SQL struggles to manage huge amounts of time series data owing to relational databases’ poor design. These databases are not intended for large-volume analytical queries. SQL is most commonly associated with transactional relational database management systems (RDBMS), which retain and update records according to a strict structure. As a result, many engineers and data analysts are already conversant with SQL.
Given its unstructured character and the requirement for a unique database, time series data poses significant issues for relational databases. To manage enormous volumes of semi-structured or unstructured data from edge devices, developers are migrating to NoSQL and time series databases. Traditional SQL databases are unsuitable for managing time series data, but adopting a purpose-built time series database provides a lifeline for developers.
Time series data is, by nature, non-relational
Time series data is rapidly being utilised for real-time analytics to spot trends and patterns, empowering developers and tech executives to make quick and educated decisions. Users must think in terms of time and establish a time window for their queries. However, because of the time and resources necessary to query related data from several databases, relational data might be more difficult.

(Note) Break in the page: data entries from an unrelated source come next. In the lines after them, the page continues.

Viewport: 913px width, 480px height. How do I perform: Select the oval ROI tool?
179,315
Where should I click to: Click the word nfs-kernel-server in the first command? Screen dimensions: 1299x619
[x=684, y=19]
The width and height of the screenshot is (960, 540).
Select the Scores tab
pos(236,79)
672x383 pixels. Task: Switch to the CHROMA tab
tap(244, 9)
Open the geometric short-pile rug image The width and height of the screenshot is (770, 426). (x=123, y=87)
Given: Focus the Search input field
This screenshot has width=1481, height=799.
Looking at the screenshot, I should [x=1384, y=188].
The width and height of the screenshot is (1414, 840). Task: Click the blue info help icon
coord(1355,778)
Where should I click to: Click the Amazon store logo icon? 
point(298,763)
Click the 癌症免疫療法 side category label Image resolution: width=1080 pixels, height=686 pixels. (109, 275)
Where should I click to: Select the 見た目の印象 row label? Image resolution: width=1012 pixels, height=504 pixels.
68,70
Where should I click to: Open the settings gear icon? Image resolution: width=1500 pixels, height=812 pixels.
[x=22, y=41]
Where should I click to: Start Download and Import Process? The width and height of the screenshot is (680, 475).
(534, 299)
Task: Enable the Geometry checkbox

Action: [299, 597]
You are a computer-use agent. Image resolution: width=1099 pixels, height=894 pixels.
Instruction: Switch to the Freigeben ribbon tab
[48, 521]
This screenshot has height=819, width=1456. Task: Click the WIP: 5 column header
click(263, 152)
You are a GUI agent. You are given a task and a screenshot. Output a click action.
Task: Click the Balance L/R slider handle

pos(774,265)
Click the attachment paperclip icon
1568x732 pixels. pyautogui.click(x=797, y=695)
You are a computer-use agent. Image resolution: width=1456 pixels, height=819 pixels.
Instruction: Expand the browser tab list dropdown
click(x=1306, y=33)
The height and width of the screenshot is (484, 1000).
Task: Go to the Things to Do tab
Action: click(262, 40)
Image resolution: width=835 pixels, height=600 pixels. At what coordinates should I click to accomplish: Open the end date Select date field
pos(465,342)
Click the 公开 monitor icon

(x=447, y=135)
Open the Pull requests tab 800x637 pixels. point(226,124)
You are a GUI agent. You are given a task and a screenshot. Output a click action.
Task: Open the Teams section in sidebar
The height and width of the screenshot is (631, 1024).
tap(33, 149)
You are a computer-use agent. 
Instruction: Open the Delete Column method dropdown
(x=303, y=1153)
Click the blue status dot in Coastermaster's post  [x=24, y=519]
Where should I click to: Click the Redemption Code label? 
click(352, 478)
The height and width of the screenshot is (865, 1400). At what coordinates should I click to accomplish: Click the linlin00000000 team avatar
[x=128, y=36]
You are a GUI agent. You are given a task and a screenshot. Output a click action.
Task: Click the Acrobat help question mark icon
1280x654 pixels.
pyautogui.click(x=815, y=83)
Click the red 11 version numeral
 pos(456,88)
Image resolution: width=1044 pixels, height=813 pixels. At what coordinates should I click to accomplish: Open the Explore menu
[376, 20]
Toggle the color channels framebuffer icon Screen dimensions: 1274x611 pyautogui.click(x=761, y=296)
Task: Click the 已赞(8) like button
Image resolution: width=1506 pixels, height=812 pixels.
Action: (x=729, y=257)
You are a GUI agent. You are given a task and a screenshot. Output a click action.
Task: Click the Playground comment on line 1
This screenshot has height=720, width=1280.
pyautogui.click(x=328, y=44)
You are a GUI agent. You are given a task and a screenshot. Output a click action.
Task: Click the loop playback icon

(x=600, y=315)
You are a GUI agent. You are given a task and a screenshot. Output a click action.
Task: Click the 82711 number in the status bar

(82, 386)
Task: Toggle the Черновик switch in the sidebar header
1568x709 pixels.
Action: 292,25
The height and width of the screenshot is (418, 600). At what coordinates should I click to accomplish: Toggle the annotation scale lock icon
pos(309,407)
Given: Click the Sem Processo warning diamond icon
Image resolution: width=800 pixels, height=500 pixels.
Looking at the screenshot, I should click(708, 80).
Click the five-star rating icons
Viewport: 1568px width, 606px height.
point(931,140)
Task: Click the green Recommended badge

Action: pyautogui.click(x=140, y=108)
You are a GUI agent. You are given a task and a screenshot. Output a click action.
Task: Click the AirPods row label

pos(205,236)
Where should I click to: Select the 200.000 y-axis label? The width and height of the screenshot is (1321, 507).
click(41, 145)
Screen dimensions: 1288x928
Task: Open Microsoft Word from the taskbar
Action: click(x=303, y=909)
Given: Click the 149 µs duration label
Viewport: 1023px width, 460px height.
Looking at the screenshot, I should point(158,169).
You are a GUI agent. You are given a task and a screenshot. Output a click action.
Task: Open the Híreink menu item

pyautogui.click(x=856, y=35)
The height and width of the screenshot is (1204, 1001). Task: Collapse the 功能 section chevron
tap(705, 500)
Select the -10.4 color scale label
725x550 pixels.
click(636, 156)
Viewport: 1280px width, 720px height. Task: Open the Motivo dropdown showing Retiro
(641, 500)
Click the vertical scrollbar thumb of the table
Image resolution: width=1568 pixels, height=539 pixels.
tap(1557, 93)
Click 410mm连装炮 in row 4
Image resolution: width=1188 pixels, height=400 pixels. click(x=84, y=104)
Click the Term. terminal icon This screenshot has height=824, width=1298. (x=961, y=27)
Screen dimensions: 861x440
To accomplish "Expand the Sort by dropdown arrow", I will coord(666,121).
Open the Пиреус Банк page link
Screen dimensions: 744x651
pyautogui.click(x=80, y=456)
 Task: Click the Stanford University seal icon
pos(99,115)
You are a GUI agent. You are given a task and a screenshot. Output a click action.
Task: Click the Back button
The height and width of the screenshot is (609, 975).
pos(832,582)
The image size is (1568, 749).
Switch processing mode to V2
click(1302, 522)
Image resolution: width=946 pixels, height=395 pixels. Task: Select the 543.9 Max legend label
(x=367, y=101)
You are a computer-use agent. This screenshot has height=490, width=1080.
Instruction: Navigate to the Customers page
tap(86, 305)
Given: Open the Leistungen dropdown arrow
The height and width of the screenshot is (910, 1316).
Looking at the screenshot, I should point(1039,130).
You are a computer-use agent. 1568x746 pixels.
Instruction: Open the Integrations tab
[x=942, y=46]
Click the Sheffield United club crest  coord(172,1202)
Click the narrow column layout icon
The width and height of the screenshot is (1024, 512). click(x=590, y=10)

The capacity to scale is important
As internet connectivity expands, so does the amount of data created by devices. Due to data input difficulties and latency, transactional databases fail to grow. A time series database with SQL support can deliver massive data sets with scalability and speed, allowing for the continuous import, transformation, and analysis of billions of data points per second. A scalable database is essential for managing time series data as its quantities expand. High compression lowers storage costs and enables up to ten times more storage without affecting performance.
Time series can be queried using SQL
A purpose-made time series database created with Apache DataFusion, a distributed SQL query engine, outperforms others. The Apache Arrow ecosystem contains DataFusion, the Flight SQL query engine, and Apache Parquet. Without transforming data to Arrow format, Flight SQL provides a high-performance SQL interface for quicker data access and lower latencies. To promote simple access between Flight SQL and clients written in Go, a FlightSQL driver, a lightweight wrapper, is constructed.
The Apache Arrow ecosystem is appropriate for time series data since it employs columnar formats for in-memory storage and durable file formats. This enables SIMD instructions to be used for low-cost compression, high-cardinality use cases, and quicker scan rates. In contrast to row-oriented storage, which involves searching for every field, tag set, and timestamp, users may discover the maximum value of a field in the first column of data. Unlike row-oriented storage, Apache Arrow provides a quicker and more efficient mechanism for querying and publishing time series data.
There are several advantages of using a language-independent software architecture
Apache Arrow is a language-independent framework that allows developers to deal with data closer to its source, minimzing the need for ETL operations and making big data sets easier to manage. It works with multiple data processing libraries and native libraries in various programming languages, guaranteeing that all systems utilise the same memory format, that there is no overhead in cross-system communication, and that data interchange is standard and interoperable.
The peak season for time series
Time series data, which includes events, clicks, sensor data, logs, metrics, and traces, provides a wealth of information for real-time analytics, predictive analysis, IoT monitoring, app monitoring, and DevOps monitoring. It is a necessary tool for making data-driven decisions. SQL-based queries can help developers with RDBMS knowledge overcome the gap between transactional and analytical workloads.
A SQL-supported time series database on Apache Arrow improves interoperability by qualifying developers to manage massive amounts of data while also using visual and analytical tools.
Conclusion
The implementation of SQL into time series data processing not only combines the best of both worlds but also lays the groundwork for the future of data analysis practices, bringing us one step closer to completely realising the value of all the data around us.